The Bayesian paradigm for statistical inference uses expert knowledge, formulated in terms of probability distributions of unknown parameters of interest. These distributions, called prior distributions, are combined with data to provide new information about parameters, via new parameter distributions called posterior distributions. One research theme centers on devising new Bayesian methodologies, i.e., new statistical models with which Bayesian inferences can provide particular scientific insight. Quantifying the statistical properties of such methods and contrasting with non-Bayesian alternatives is an active area of research. Bayesian methods can lead to computational challenges, and another research theme centers on efficient computation of Bayesian solutions. The development of computational techniques for determining posterior distributions, such as Monte Carlo methods, is a rich area of research activity, with particular emphasis on Markov Chain Monte Carlo methods and sequential Monte Carlo methods.
Recent Highlights


Pigeons.jl: Distributed Parallel Tempering
A. Bouchard-Côté, T. Campbell
Pigeons is a Julia package used to estimate expectations of challenging posterior distributions, and more broadly, approximately solve Lebesgue integration problems. Pigeons can be used in a multi-threaded context, and/or distributed over hundreds or thousands of MPI-communicating machines. Principal Investigators Bouchard-Côté and Campbell (in collaboration with P. Gagnon at U de M and L. Wang at SFU) were awarded a 2025 CANSSI Collaborative Research Teams grant for this project.

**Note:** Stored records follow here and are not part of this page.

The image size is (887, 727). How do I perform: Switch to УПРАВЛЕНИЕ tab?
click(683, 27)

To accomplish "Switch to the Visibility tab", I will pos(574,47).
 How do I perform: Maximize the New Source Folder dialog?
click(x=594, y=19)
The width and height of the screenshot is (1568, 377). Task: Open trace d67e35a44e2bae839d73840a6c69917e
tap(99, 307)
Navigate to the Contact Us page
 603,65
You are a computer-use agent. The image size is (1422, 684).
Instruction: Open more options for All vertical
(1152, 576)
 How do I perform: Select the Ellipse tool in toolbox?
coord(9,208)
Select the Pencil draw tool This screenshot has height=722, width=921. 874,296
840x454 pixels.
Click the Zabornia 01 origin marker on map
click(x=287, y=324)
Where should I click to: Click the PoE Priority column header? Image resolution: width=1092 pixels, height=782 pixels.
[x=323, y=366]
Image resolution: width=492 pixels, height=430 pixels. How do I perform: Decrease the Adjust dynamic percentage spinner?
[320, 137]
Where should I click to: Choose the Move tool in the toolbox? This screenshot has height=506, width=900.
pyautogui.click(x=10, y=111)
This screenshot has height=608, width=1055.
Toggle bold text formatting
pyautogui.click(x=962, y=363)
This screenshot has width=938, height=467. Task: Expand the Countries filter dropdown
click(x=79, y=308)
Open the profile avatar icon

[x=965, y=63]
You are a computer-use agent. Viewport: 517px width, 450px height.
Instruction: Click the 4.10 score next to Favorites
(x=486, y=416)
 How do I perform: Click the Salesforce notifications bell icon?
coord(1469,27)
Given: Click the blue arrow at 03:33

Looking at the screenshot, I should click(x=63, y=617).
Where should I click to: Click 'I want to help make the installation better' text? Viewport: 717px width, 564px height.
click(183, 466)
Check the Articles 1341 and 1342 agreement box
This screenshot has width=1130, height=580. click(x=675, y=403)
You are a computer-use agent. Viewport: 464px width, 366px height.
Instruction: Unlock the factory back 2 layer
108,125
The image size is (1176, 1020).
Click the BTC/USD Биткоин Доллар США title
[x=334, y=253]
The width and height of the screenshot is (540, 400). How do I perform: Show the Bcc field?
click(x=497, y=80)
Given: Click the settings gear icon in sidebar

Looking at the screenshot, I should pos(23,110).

Partial identification for discrete data with nonignorable missing outcomes
P. Gustafson
Nonignorable missing outcomes are common in real world datasets and often require strong parametric assumptions to achieve identification. These assumptions can be implausible or untestable, and so we may forgo them in favour of partially identified models that narrow the set of a priori possible values to an identification region. In recent work, Professor Gustafson and collaborator Daly-Grafstein have proposed a new nonparametric Bayes method that allows for the incorporation of multiple relevant restrictions of the parameter space simultaneously, including instrumental variables and the direction of missing data bias.